OO007 - STUDY OF HUMAN NEURODEGENERATIVE DISEASES APPLYING SUPER-RESOLUTION MICROSCOPY METHODS (ID 467)
- Érika Sánchez-Aced (Spain)
- Marta Querol Vilaseca (Spain)
- Jordi Pegueroles (Spain)
- Teodora Andrian (Spain)
- Sònia Sirisi (Spain)
- Paula Ferrer Raventos (Spain)
- Martí Colom-Cadena (United Kingdom)
- Olivia Belbin (Spain)
- Juan Fortea (Spain)
- Tara Spires-Jones (United Kingdom)
- Sílvia Pujals (Spain)
- Alberto Lleó (Spain)
Abstract
Aims
Super-resolution (SR) microscopy methods enables the study of the brain on the nanoscale.
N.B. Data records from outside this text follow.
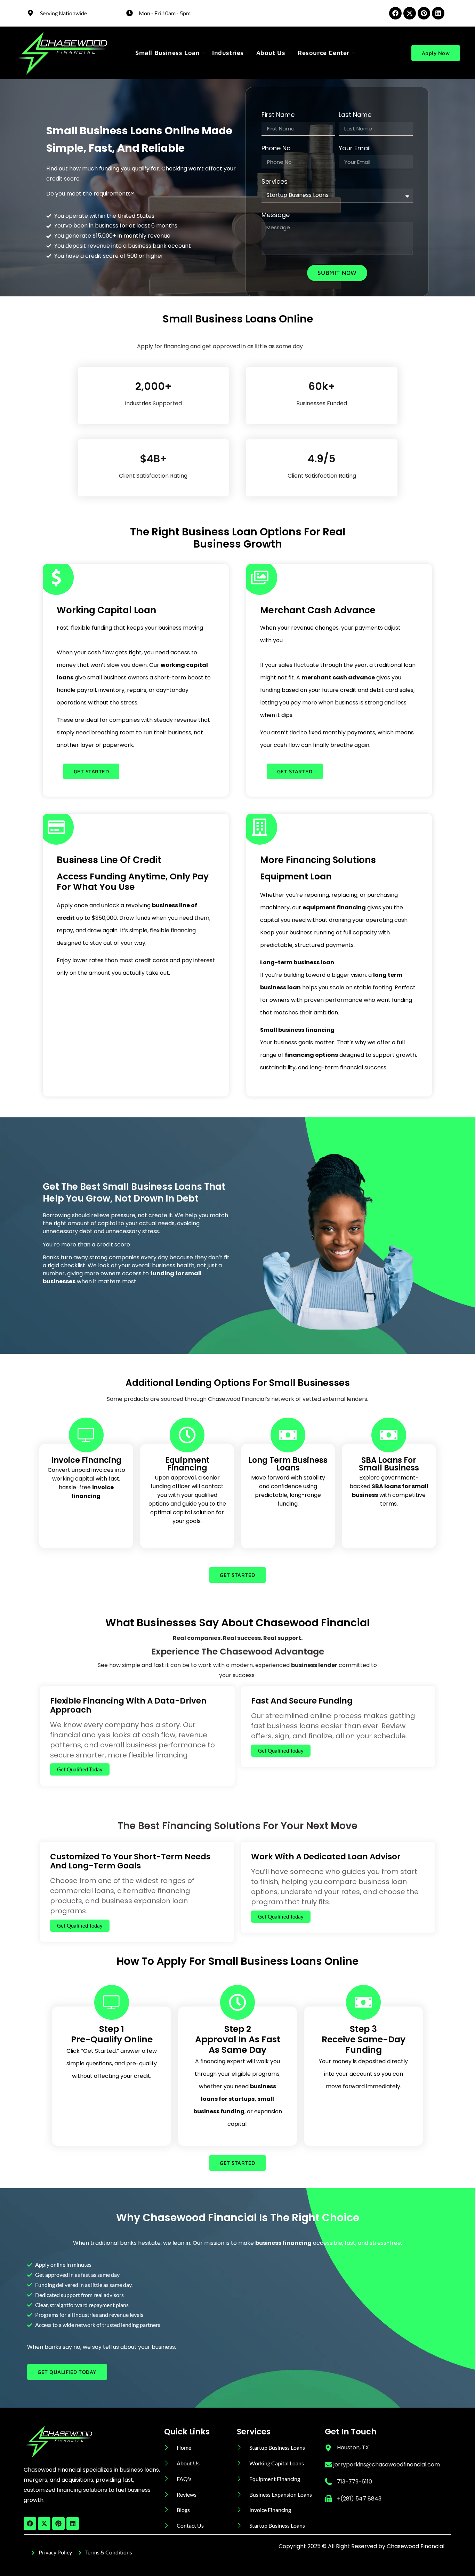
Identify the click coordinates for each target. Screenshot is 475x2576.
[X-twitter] (409, 13)
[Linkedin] (438, 13)
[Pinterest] (424, 13)
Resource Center (323, 52)
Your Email (355, 148)
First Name (278, 115)
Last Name (355, 115)
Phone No (276, 148)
Our aim is to combine array tomography (AT) and different SR techniques to investigate neuropathological traits that fall under the limits of conventional microscopy.
Methods
We combined AT, a method based on the 3D reconstruction of ultrathin consecutive sections, and Stimulated Emission Depletion (STED) microscopy or Stochastic Optical Reconstruction Microscopy (STORM) in human Alzheimer‘s disease (AD) and dementia with Lewy bodies (DLB) tissue samples.
Results
Here we show different applications to human neurodegenerative disease. First, we combined AT and STED microscopy to study synaptic p-α-synuclein in dementia with Lewy bodies and reported small aggregates in pre- and post-synaptic compartments. Second, we combined AT and STORM to study single synapses and the pathological accumulation of phosphorylated tau as an early event prior to neurofibrillary tangle (NFT) formation in Alzheimer’s disease (AD). Finally, we studied the nanoscale architecture of human amyloid plaques in AD combining AT and STED microscopy. This technology revealed a dense core with a peripheral halo and provided evidence of higher levels of small Aβ species in autosomal dominant Alzheimer’s disease (ADAD) compared to sporadic AD (SAD) cases.
Conclusions
SR techniques show high potential to unravel pathological traits undetectable using conventional microscopy techniques that may inform about key pathophysiological processes in neurodegenerative diseases.